%%

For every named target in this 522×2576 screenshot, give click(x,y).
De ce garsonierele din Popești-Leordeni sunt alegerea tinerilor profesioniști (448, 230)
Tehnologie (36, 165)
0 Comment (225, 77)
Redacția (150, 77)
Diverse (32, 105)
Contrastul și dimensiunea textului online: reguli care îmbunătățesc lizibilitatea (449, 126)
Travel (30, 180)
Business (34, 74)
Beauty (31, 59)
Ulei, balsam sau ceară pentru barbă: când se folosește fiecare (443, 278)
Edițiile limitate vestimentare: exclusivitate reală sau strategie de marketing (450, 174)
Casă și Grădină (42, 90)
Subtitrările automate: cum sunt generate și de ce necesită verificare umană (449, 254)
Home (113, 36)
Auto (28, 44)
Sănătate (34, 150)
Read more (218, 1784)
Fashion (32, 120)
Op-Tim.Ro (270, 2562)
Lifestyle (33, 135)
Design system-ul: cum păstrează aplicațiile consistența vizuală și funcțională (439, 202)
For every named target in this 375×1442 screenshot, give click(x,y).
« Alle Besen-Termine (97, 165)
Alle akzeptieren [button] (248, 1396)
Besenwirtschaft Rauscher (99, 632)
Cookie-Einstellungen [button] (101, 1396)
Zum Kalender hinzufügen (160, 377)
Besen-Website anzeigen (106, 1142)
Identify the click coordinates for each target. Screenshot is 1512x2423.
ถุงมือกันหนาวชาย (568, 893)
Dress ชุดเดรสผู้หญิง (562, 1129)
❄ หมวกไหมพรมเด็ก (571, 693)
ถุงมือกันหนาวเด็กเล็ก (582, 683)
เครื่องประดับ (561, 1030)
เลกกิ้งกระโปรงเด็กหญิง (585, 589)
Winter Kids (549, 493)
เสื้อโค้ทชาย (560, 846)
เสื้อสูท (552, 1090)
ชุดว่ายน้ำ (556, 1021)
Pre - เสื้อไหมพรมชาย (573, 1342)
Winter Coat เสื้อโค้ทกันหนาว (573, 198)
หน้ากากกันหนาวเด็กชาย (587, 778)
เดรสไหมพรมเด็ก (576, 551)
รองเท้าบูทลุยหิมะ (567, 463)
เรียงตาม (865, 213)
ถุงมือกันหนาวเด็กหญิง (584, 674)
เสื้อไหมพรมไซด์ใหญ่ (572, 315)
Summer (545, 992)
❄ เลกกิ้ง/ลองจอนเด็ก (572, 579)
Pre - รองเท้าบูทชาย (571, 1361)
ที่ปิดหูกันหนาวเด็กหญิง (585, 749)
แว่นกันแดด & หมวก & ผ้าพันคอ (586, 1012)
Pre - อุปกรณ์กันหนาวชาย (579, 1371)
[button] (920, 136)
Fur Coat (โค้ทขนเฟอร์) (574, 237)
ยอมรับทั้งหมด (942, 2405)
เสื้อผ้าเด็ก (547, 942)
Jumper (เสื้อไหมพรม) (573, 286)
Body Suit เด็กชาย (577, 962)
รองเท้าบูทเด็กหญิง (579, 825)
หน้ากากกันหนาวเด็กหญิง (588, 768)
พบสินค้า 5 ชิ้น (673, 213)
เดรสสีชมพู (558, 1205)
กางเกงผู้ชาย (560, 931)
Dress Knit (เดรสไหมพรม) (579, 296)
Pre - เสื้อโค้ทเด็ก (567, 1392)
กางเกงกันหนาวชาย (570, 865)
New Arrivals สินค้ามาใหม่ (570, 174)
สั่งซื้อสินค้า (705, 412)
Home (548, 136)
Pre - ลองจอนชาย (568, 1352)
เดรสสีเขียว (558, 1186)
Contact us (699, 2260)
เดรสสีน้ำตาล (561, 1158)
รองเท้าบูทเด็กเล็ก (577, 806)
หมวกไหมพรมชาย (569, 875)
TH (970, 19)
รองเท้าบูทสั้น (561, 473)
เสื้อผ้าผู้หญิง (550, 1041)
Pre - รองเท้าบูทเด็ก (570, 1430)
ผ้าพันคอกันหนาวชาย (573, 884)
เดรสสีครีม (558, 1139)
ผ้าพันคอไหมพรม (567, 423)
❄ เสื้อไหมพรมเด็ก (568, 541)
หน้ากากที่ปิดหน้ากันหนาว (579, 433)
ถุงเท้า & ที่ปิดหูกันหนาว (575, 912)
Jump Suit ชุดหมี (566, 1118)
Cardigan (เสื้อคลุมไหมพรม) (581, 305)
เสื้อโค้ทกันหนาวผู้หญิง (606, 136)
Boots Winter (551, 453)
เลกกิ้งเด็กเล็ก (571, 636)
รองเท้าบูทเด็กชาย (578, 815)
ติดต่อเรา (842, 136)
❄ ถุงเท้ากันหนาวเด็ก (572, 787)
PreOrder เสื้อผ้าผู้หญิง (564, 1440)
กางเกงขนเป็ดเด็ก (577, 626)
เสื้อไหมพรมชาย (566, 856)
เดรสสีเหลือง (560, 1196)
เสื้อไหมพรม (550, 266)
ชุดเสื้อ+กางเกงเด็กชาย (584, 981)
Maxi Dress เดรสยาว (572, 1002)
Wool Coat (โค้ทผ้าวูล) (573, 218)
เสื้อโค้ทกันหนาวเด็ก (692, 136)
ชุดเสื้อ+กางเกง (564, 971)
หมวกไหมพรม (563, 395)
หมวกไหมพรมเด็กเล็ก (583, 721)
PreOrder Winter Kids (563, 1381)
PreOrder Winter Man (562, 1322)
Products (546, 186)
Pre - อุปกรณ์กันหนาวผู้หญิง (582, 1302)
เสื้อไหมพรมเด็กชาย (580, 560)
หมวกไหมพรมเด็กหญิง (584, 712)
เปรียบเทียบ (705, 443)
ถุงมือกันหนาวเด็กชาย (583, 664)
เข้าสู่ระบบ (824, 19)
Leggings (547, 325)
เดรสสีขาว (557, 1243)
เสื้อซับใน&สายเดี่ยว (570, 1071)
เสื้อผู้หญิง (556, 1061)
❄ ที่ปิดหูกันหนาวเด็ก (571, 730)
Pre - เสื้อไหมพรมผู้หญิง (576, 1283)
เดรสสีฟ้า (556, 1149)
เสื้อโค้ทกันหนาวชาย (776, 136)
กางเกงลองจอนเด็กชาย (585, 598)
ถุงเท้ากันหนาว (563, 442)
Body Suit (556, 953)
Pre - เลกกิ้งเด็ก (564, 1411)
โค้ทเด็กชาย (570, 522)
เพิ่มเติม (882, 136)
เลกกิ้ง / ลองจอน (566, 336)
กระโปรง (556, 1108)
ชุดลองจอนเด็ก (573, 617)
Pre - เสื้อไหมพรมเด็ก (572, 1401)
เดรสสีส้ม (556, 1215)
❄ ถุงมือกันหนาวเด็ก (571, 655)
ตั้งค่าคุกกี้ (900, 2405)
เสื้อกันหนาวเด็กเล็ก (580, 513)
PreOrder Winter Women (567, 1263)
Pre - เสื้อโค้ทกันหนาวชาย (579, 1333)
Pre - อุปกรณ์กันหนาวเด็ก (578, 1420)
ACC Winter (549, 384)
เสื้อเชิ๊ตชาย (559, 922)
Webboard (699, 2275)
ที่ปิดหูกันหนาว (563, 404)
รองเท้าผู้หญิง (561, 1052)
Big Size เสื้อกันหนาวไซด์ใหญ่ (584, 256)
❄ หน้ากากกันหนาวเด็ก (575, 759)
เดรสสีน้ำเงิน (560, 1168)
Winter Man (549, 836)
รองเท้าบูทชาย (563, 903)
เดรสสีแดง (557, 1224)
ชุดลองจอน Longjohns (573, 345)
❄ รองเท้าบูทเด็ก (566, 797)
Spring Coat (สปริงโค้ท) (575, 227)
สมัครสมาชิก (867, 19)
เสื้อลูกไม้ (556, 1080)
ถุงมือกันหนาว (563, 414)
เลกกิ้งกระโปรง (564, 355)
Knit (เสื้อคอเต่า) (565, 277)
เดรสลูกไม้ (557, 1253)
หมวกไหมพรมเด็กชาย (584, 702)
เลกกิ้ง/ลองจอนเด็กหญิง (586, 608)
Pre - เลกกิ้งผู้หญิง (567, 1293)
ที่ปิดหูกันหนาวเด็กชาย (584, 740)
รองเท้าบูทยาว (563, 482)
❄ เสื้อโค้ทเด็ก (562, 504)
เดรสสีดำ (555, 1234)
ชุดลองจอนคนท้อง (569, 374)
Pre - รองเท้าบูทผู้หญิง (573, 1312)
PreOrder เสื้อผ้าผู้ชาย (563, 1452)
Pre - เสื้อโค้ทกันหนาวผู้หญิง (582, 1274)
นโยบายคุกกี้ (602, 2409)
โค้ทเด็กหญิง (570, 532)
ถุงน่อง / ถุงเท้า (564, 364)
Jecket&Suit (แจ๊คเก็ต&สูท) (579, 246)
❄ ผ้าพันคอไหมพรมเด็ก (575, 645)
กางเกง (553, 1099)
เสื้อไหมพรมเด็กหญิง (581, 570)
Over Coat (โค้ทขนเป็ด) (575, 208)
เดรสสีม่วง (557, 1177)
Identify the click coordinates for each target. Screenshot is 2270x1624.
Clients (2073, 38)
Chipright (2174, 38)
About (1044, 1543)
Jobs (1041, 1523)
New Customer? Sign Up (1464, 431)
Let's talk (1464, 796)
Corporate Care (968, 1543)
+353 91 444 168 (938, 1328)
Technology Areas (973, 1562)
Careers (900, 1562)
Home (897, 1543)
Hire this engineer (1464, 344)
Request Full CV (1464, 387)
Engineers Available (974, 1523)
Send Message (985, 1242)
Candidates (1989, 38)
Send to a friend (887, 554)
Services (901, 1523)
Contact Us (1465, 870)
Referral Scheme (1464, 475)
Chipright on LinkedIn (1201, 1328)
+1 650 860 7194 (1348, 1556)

%%

> _WHAT THE TASK ASKS_
Beginning with the first line of the entries, repeat each line exactly until you have reproduced the one containing "Besen-Website anzeigen (106, 1142)", and add nothing further.

> _EXERCISE ANSWER_
For every named target in this 522×2576 screenshot, give click(x,y).
De ce garsonierele din Popești-Leordeni sunt alegerea tinerilor profesioniști (448, 230)
Tehnologie (36, 165)
0 Comment (225, 77)
Redacția (150, 77)
Diverse (32, 105)
Contrastul și dimensiunea textului online: reguli care îmbunătățesc lizibilitatea (449, 126)
Travel (30, 180)
Business (34, 74)
Beauty (31, 59)
Ulei, balsam sau ceară pentru barbă: când se folosește fiecare (443, 278)
Edițiile limitate vestimentare: exclusivitate reală sau strategie de marketing (450, 174)
Casă și Grădină (42, 90)
Subtitrările automate: cum sunt generate și de ce necesită verificare umană (449, 254)
Home (113, 36)
Auto (28, 44)
Sănătate (34, 150)
Read more (218, 1784)
Fashion (32, 120)
Op-Tim.Ro (270, 2562)
Lifestyle (33, 135)
Design system-ul: cum păstrează aplicațiile consistența vizuală și funcțională (439, 202)
For every named target in this 375×1442 screenshot, give click(x,y).
« Alle Besen-Termine (97, 165)
Alle akzeptieren [button] (248, 1396)
Besenwirtschaft Rauscher (99, 632)
Cookie-Einstellungen [button] (101, 1396)
Zum Kalender hinzufügen (160, 377)
Besen-Website anzeigen (106, 1142)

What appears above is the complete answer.